Joe, Chris, Scarecrow & TCJ:

I'm afraid I'm a touch late to the party on this one, but as Joe exclaimed, it's a most fascinating topic!

An in-depth article or series of posts on the various incarnations of Flintstones comics (or H-B comic book overall) would be worth the research. The transition of content quality from Dell to Gold Key to Charlton is is a dramatic slide as the 1960s came to a close. Two things on what's been discussed here:

1) Charlton's paper and printing quality were indeed a product of low-budget system-that Wiki link explains that the Derby, CT operation housed EVERYTHING under one roof: editorial, distribution and printing. To add to that: Scott Shaw! has mentioned that same exact presses that produced the comic pages often churned out rough & tough packaging like cereal boxes in between.

2) The reason H-B had titles available through Gold Key and Charlton simultaneously is that Western began slashing titles that weren't selling or self-sustaining by the late 1960s. Editors felt that newer H-B properties were a safer bet to hang onto.

There was also good money in re-selling the art to overseas publishers for foreign reprints... so rather than leaving the comics settle into the void of cancellation or obscurity (translation: lost $$$) Bill and Joe's marketing folks let those earlier licenses move to Charlton, who was notorious for paying low page rates to their creatives.

The real problem wasn't just that glut of titles not only looked poor to we, the readers: the content-hungry foreign markets were so accustomed to the faithful H-B art of artists like Harvey Eisenberg and Pete Alvarado via Gold Key, they TURNED DOWN the Charlton content!!! So money and credibility were lost under the Charlton run.

To connect TIAH posts further, this may explain why Daan Jippes was brought in to draw some of those exquisite, original Dutch Flintstones covers a few posts back—the timing certainly lines up! Our own Scarecrow captured what happened afterward perfectly in his capsule history above.

On a side note: Racquel Welch posters were common stock... but Lord, the world NEEDS posters of mop-top Jonathan Harris!!! "Young ladies forever pursuing me through London streets... OH, THE PAIN!" - Dan

Joe Torcivia said...

Dan:

No one’s ever “late to the party” around here. Our comments are “evergreen” and always open.

One might say that, after the initial “Charlton shock”, things ended up pretty good for our overseas friends. Imagine a CHART of going from Harvey Eisenberg and Pete Alvarado, to Charlton art, and then to Daan Jippes… It would probably look like an inverted camel!

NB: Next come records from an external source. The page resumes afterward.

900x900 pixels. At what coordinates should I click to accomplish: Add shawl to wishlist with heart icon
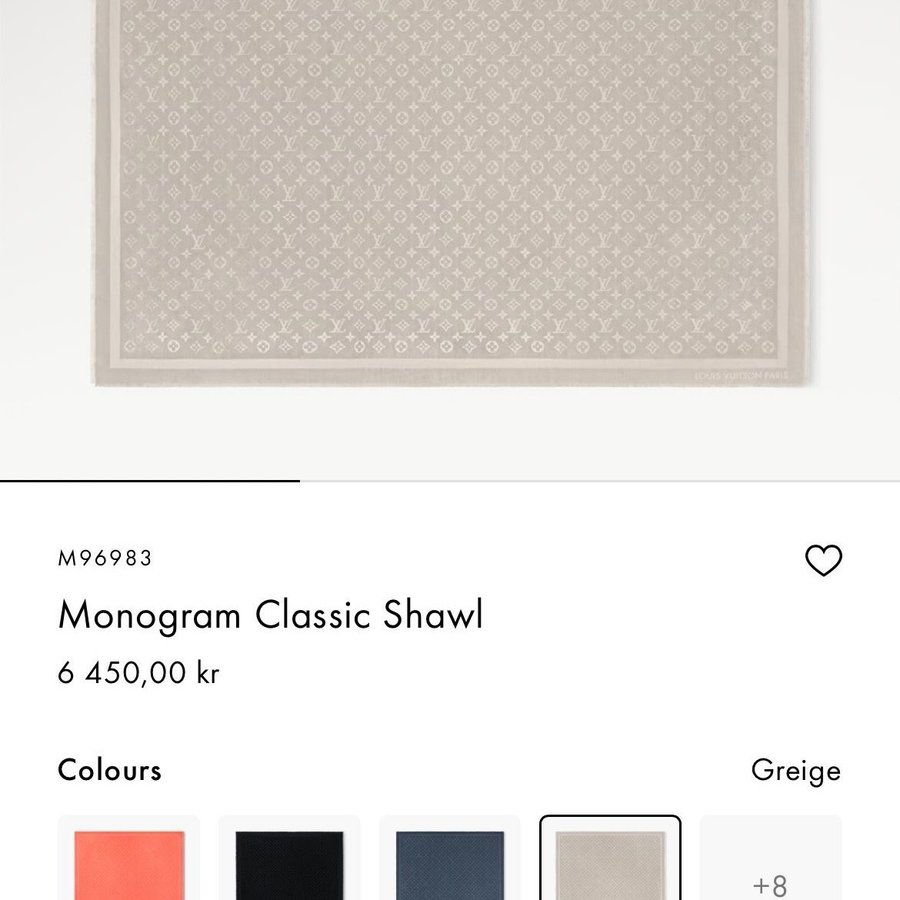(823, 560)
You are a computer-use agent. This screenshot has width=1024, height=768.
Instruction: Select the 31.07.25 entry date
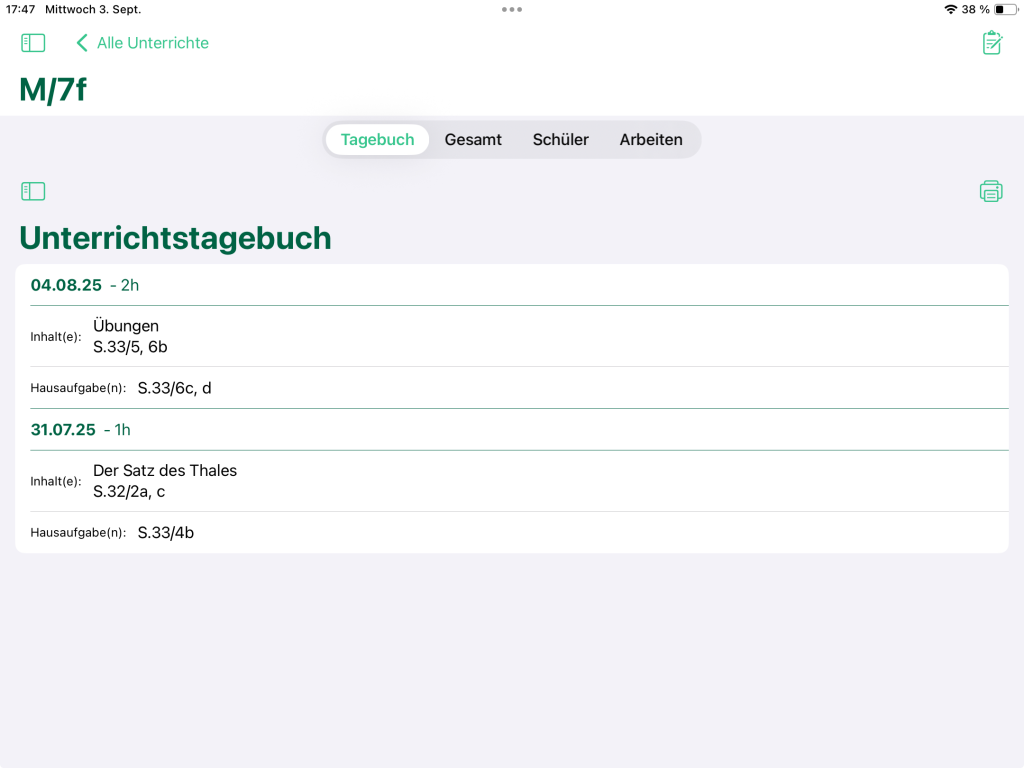tap(63, 429)
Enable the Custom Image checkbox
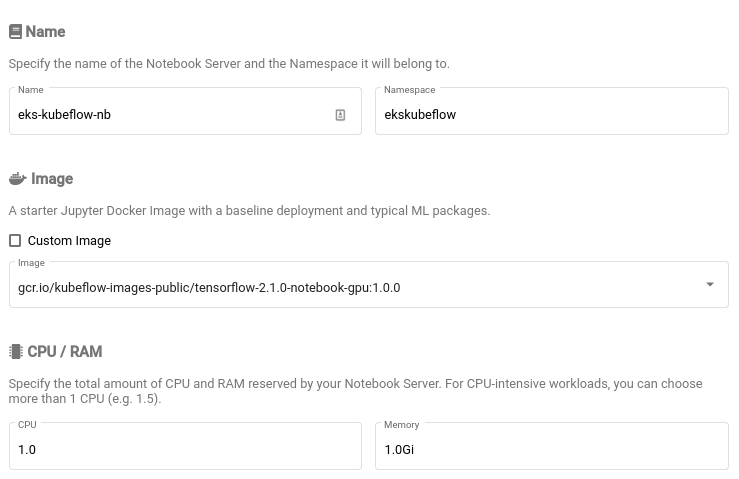The width and height of the screenshot is (739, 479). pos(15,241)
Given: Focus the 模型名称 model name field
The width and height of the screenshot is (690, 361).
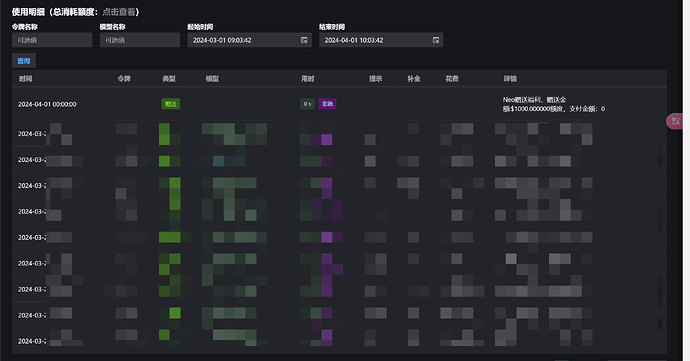Looking at the screenshot, I should click(x=140, y=40).
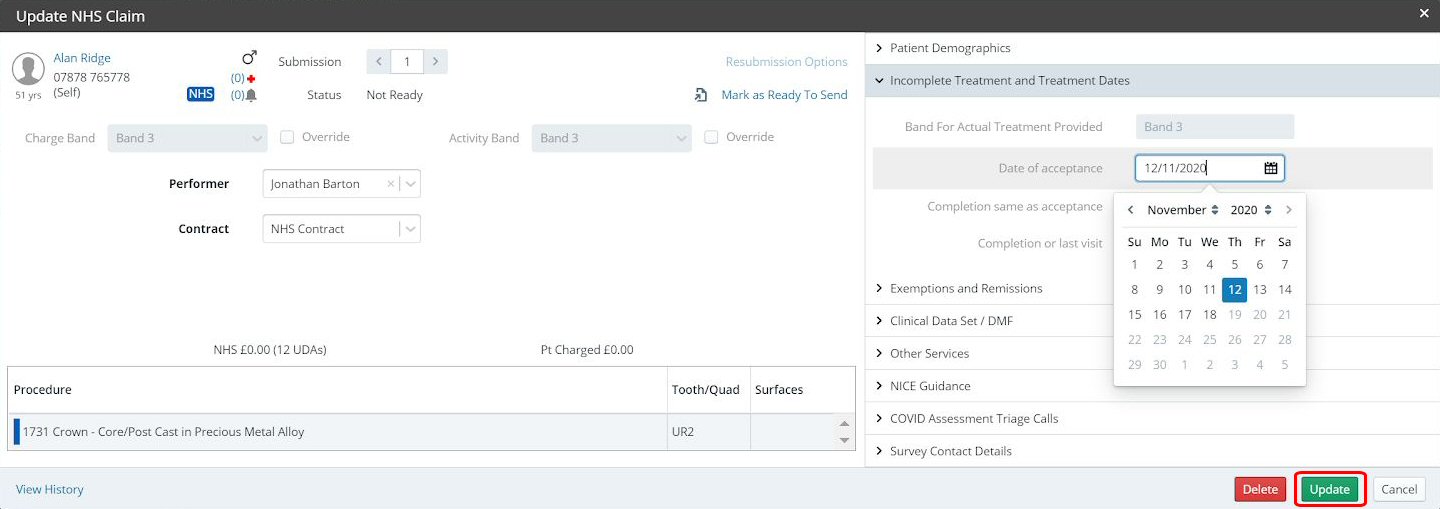This screenshot has width=1440, height=509.
Task: Open the Performer dropdown arrow
Action: coord(410,184)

As the sixties were drawing to a close, Western was indeed producing less and less new material – for all its licensees. Disney may have gotten the lion’s share of that new material, because the market for Disney comics worldwide was just so large.

From 1967-1970, there were no new stories of The Jetsons and Top Cat, only reprints. About 2 1/3 new issues of Huckleberry Hound. At least one new Yogi Bear story per issue of that title. And primarily, but not always, new stories in The Flintstones.

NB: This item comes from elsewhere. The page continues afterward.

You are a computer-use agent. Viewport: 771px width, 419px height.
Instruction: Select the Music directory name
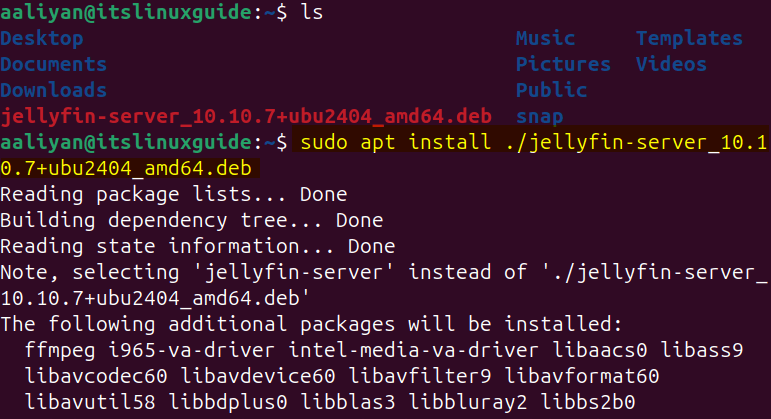tap(545, 39)
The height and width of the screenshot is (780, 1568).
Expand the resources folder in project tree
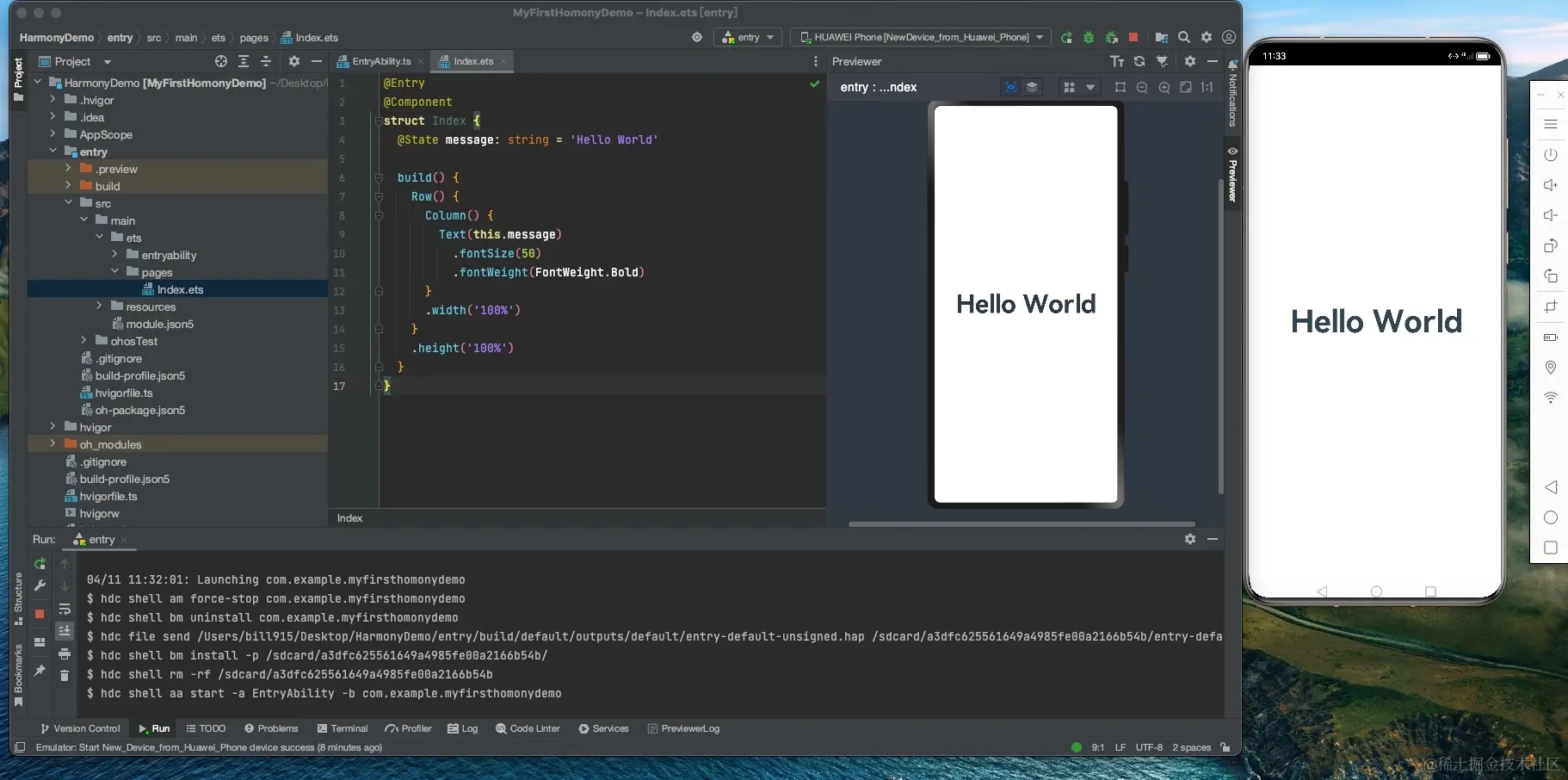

If Hanna-Barbera Productions was selling material to foreign publishers, it would be understandable to seek another supplier… but to peddle the inferior work of Charlton? Didn’t they at least “audition” what they were buying?

That’s most likely why the Marvel stuff started up in the later seventies, under established pros from Western like Chase Craig and Mark Evanier.

It’s a pity the Hanna-Barbera license never “came back” to Western, once the Marvel stuff was over – in the same way the Jay Ward and King Features licenses did. We got some reasonably decent Popeye and Rocky and Bullwinkle comics out of those later years of Western. Some of the R&B stuff is being reprinted now, by IDW. It would have been nice to see some Huck, Yogi, and Flintstones comics as well.

Unfortunately, there was no poster of Jonathan Harris in a “mop-top”, but there sure SHOULD have been! It was merely a screen grab from the wonderful 1968 LOST IN SPACE episode “The Promised Planet” - the one with that crazy “space-a-delic” song that echoes in your head for days, and that every sixties-lover should see someday!